_Word and element pointing entries_.
▶

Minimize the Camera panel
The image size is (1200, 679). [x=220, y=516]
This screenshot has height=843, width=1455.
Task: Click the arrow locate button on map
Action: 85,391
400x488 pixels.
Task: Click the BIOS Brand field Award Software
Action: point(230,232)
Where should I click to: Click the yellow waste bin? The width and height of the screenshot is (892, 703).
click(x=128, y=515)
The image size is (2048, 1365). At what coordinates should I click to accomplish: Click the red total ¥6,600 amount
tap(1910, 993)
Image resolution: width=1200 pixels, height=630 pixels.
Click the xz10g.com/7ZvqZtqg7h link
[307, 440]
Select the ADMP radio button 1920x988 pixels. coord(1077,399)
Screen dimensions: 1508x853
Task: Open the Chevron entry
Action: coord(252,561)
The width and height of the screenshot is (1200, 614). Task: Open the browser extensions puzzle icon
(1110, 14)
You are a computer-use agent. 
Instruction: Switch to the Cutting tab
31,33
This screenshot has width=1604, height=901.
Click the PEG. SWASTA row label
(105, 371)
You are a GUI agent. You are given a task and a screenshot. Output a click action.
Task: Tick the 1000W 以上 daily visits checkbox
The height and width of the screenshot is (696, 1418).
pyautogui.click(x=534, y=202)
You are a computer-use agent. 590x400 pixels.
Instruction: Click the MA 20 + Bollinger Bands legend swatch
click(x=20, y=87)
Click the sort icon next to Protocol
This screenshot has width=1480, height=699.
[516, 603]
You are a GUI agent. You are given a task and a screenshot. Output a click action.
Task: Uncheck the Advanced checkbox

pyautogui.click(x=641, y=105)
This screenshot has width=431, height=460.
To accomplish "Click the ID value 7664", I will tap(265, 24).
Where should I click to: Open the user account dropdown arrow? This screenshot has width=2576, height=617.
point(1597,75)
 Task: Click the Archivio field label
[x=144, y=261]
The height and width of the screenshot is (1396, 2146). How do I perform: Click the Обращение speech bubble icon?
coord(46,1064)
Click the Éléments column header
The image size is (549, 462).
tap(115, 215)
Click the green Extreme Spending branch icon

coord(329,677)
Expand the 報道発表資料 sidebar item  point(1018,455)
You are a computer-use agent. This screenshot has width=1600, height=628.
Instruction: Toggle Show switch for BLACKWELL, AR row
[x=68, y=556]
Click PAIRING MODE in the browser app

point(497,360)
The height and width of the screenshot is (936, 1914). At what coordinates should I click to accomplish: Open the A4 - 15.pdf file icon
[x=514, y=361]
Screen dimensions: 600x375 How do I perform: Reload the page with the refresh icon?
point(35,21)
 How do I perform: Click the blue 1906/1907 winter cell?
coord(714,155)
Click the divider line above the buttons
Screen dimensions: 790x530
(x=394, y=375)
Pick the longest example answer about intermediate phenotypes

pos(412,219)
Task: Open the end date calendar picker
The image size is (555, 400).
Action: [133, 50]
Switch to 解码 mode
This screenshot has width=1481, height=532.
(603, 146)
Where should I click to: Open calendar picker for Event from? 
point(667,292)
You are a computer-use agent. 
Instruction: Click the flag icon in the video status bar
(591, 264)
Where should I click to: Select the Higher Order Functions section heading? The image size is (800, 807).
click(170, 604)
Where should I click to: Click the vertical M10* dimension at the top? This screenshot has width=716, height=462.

◀

_Task details_. Reproduce the listing above, substituting "screen-navigation agent" for every occurrence of "computer-use agent" and leaving all other text unchanged.

_Solution for this task_.
Minimize the Camera panel
The image size is (1200, 679). [x=220, y=516]
This screenshot has height=843, width=1455.
Task: Click the arrow locate button on map
Action: 85,391
400x488 pixels.
Task: Click the BIOS Brand field Award Software
Action: point(230,232)
Where should I click to: Click the yellow waste bin? The width and height of the screenshot is (892, 703).
click(x=128, y=515)
The image size is (2048, 1365). At what coordinates should I click to accomplish: Click the red total ¥6,600 amount
tap(1910, 993)
Image resolution: width=1200 pixels, height=630 pixels.
Click the xz10g.com/7ZvqZtqg7h link
[307, 440]
Select the ADMP radio button 1920x988 pixels. coord(1077,399)
Screen dimensions: 1508x853
Task: Open the Chevron entry
Action: coord(252,561)
The width and height of the screenshot is (1200, 614). Task: Open the browser extensions puzzle icon
(1110, 14)
You are a screen-navigation agent. 
Instruction: Switch to the Cutting tab
31,33
This screenshot has width=1604, height=901.
Click the PEG. SWASTA row label
(105, 371)
You are a GUI agent. You are given a task and a screenshot. Output a click action.
Task: Tick the 1000W 以上 daily visits checkbox
The height and width of the screenshot is (696, 1418).
pyautogui.click(x=534, y=202)
You are a screen-navigation agent. 590x400 pixels.
Instruction: Click the MA 20 + Bollinger Bands legend swatch
click(x=20, y=87)
Click the sort icon next to Protocol
This screenshot has width=1480, height=699.
[516, 603]
You are a GUI agent. You are given a task and a screenshot. Output a click action.
Task: Uncheck the Advanced checkbox

pyautogui.click(x=641, y=105)
This screenshot has width=431, height=460.
To accomplish "Click the ID value 7664", I will tap(265, 24).
Where should I click to: Open the user account dropdown arrow? This screenshot has width=2576, height=617.
point(1597,75)
 Task: Click the Archivio field label
[x=144, y=261]
The height and width of the screenshot is (1396, 2146). How do I perform: Click the Обращение speech bubble icon?
coord(46,1064)
Click the Éléments column header
The image size is (549, 462).
tap(115, 215)
Click the green Extreme Spending branch icon

coord(329,677)
Expand the 報道発表資料 sidebar item  point(1018,455)
You are a screen-navigation agent. This screenshot has width=1600, height=628.
Instruction: Toggle Show switch for BLACKWELL, AR row
[x=68, y=556]
Click PAIRING MODE in the browser app

point(497,360)
The height and width of the screenshot is (936, 1914). At what coordinates should I click to accomplish: Open the A4 - 15.pdf file icon
[x=514, y=361]
Screen dimensions: 600x375 How do I perform: Reload the page with the refresh icon?
point(35,21)
 How do I perform: Click the blue 1906/1907 winter cell?
coord(714,155)
Click the divider line above the buttons
Screen dimensions: 790x530
(x=394, y=375)
Pick the longest example answer about intermediate phenotypes

pos(412,219)
Task: Open the end date calendar picker
The image size is (555, 400).
Action: [133, 50]
Switch to 解码 mode
This screenshot has width=1481, height=532.
(603, 146)
Where should I click to: Open calendar picker for Event from? 
point(667,292)
You are a screen-navigation agent. 
Instruction: Click the flag icon in the video status bar
(591, 264)
Where should I click to: Select the Higher Order Functions section heading? The image size is (800, 807).
click(170, 604)
Where should I click to: Click the vertical M10* dimension at the top? This screenshot has width=716, height=462.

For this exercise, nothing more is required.